PROBLEM:
Nothing but the lines from the one with "Click Snapshot of" through the end of the records may appear in the answer, each reproduced exactly, pictures omitted.

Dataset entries

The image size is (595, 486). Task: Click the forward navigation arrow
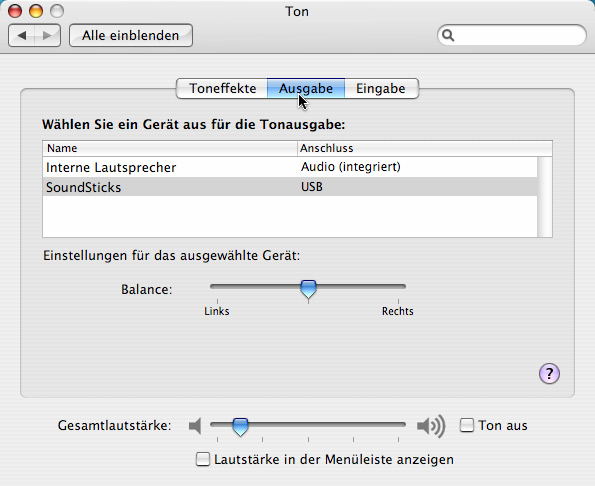click(x=47, y=36)
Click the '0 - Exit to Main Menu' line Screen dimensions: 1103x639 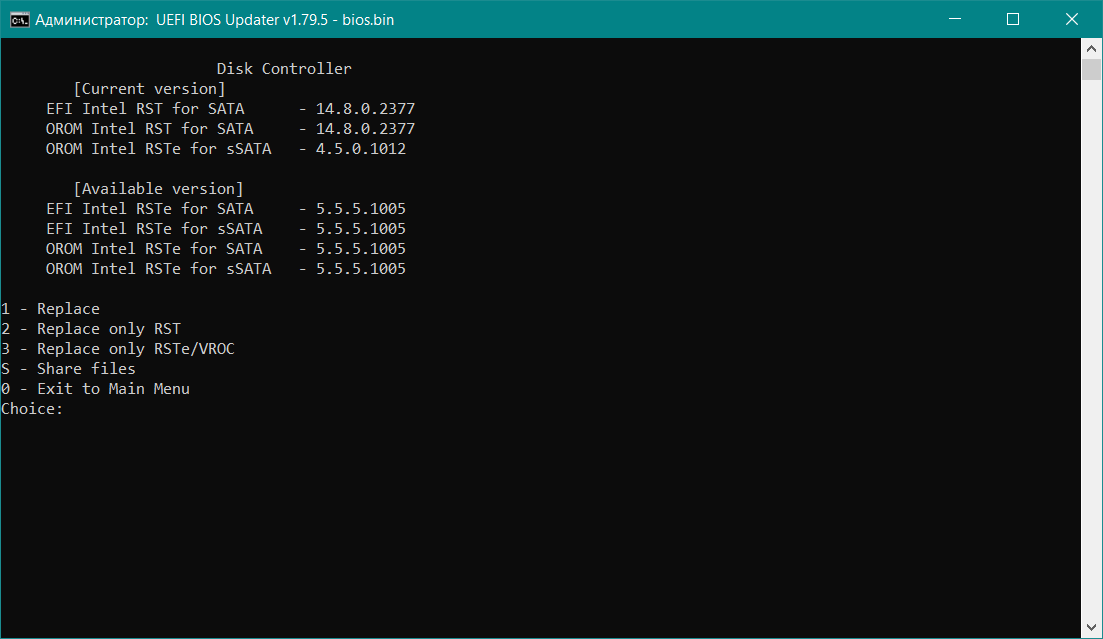(96, 389)
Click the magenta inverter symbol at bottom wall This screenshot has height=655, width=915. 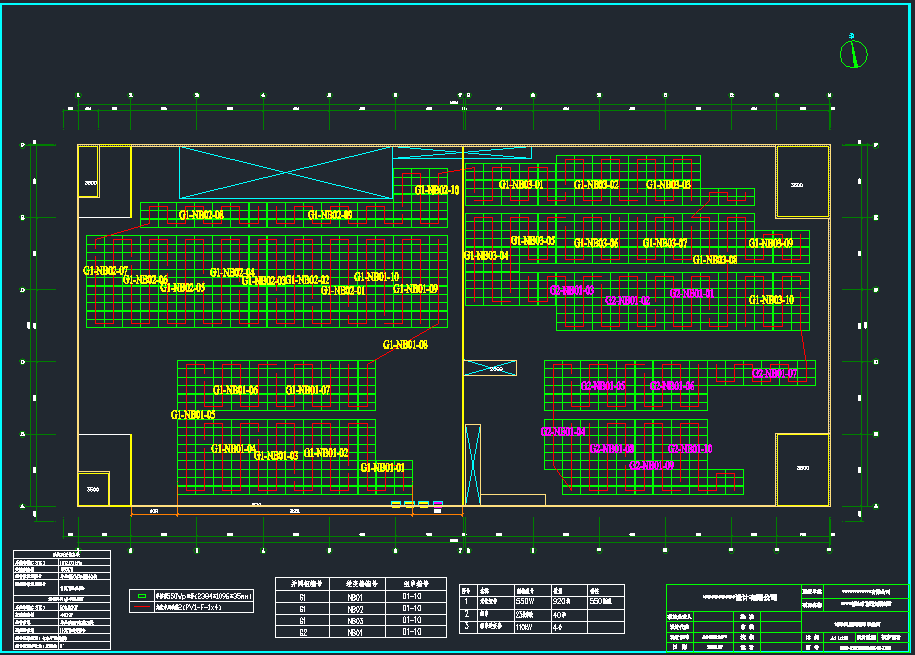point(438,504)
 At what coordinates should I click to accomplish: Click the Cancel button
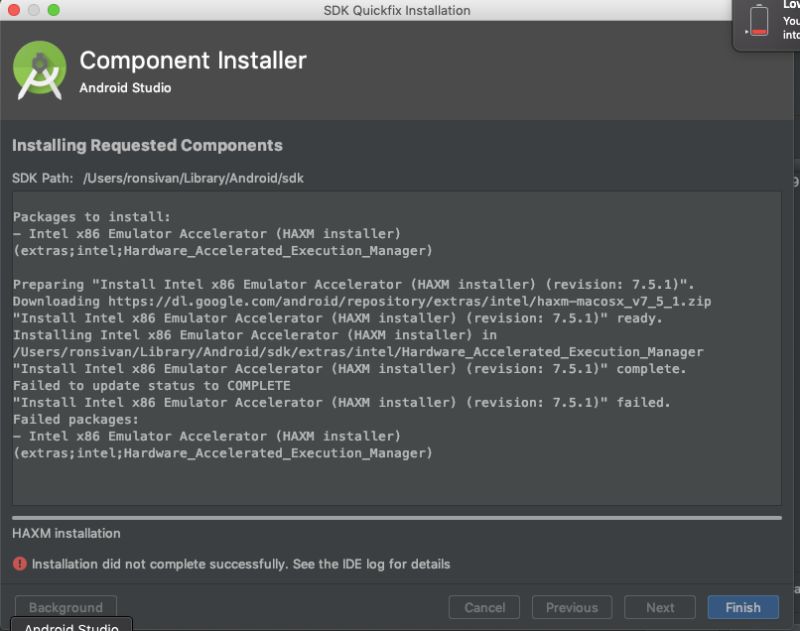coord(484,607)
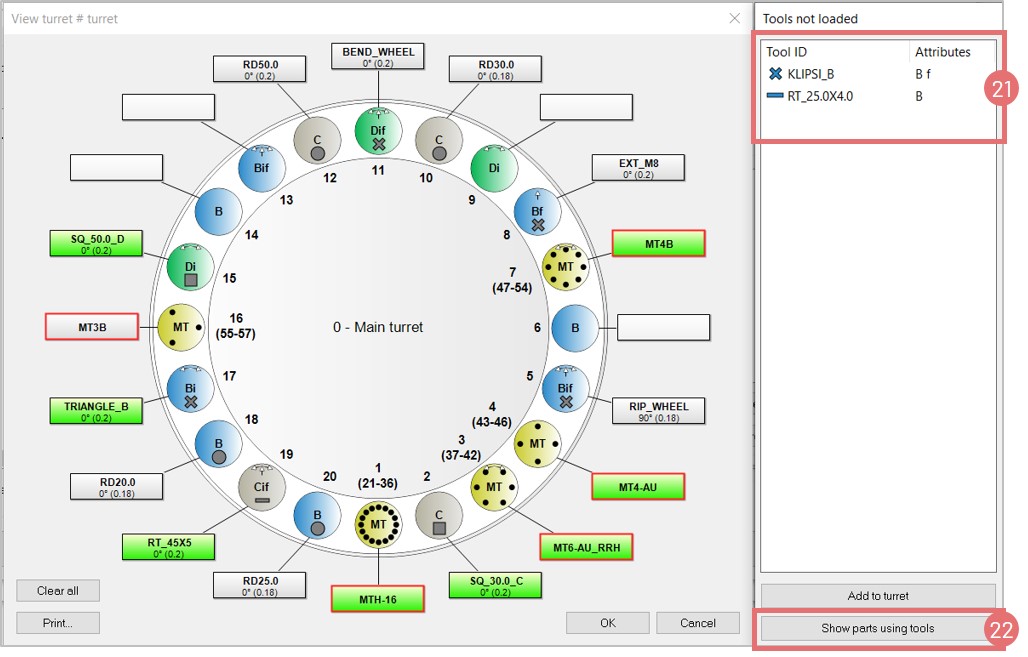Select the yellow MT station at position 16
The image size is (1028, 657).
[180, 327]
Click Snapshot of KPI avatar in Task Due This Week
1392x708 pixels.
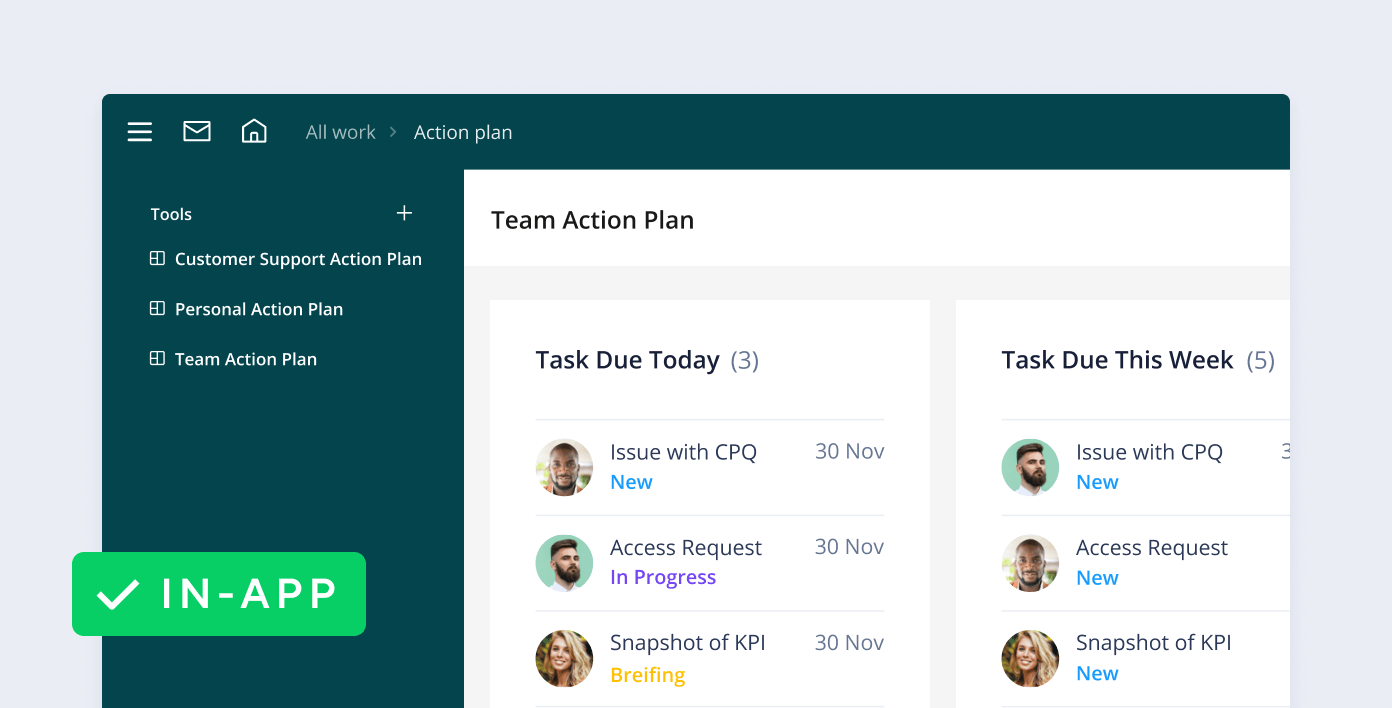[x=1030, y=659]
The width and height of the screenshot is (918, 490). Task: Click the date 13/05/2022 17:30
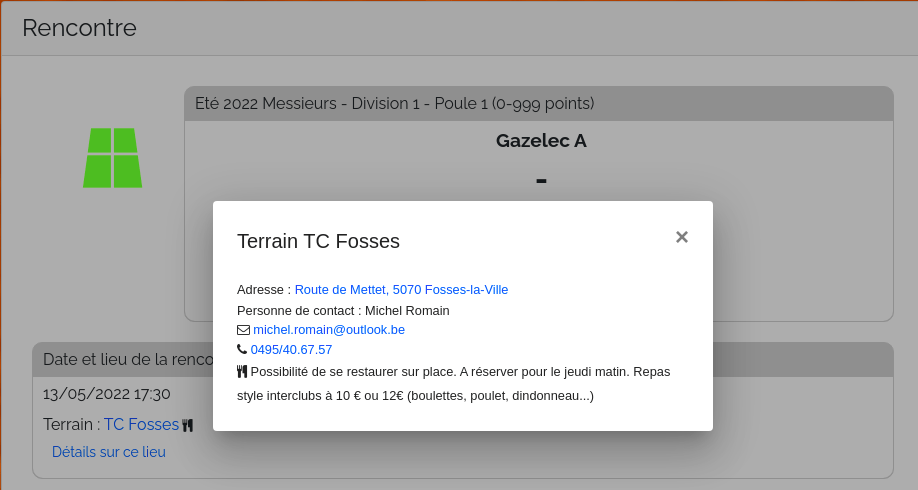106,394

ANSWER TO THE EXERCISE:
Click Snapshot of KPI avatar in Task Due This Week
1392x708 pixels.
[x=1030, y=659]
The width and height of the screenshot is (918, 490). Task: Click the date 13/05/2022 17:30
106,394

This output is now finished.